ISRA May 2022

Optimal Window Settings for Detection and Characterization of COVID19-Lung Opacities Using a Simplex Algorithm-based Approach

Purpose: To determine optimal window settings for characterization and detection of ground glass and dense consolidation on CT imaging of COVID19 lung infection using a Simplex-based approach.

Methods: Fourteen patients with PCR proven COVID19 infection and radiological lung appearance consistent with COVID19 pneumonia on conventional CT were identified and served as the reference population. Ten (71.5%) patients had only peripheral ground glass opacities (GGO), and 4 (28.5%) patients had denser consolidation. Representative images were evaluated separately by 7 radiologists in multiple different Hounsfield windows of varied width and center. Lung opacities were graded separately for adequacy of characterization and detection on a 5 point Likert scale. Simplex algorithm, an efficient mathematical tool for optimizing system parameters, was used to iteratively determine optimal window settings. Surface response maps expressing the relationship between window settings and overall reader grades were constructed.

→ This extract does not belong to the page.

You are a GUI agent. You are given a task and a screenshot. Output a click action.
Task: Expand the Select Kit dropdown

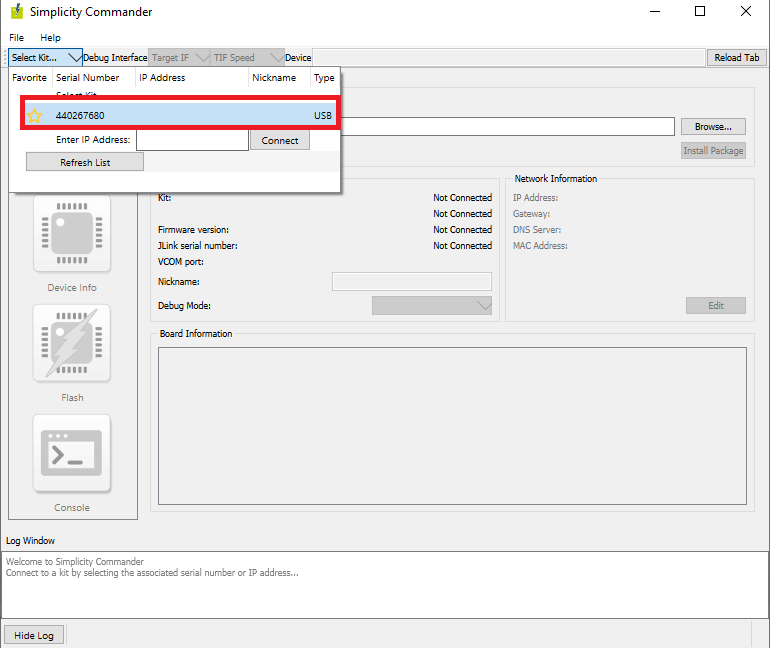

Results: Twelve different window settings were evaluated over a total of 1,176 reads (12 window settings x 7 readers x 14 cases). Optimal characterization and detection of pure GGO was seen with a center ranging from -600 to -630 HU, and width 1400-1450HU (mean grade 4.5±0.4, and 4.3±0.4, respectively). Optimal windows produced a higher grade (3.8±0.3) for characterization than the manufacture window settings (-585HU/1,600HU; P=0.005). Optimal windowing for denser consolidation had a wider, over-lapping center (-400 to -630HU), but higher width (1,600-1,800HU) (3.6±0.9 characterization, 3.9±1 detection).

Conclusion: Characteristic COVID19 lung opacities can be best seen using CT windowing lower than standard manufacturer recommended windowing, possibly due the ground glass nature of this pathophysiology compared to denser consolidations.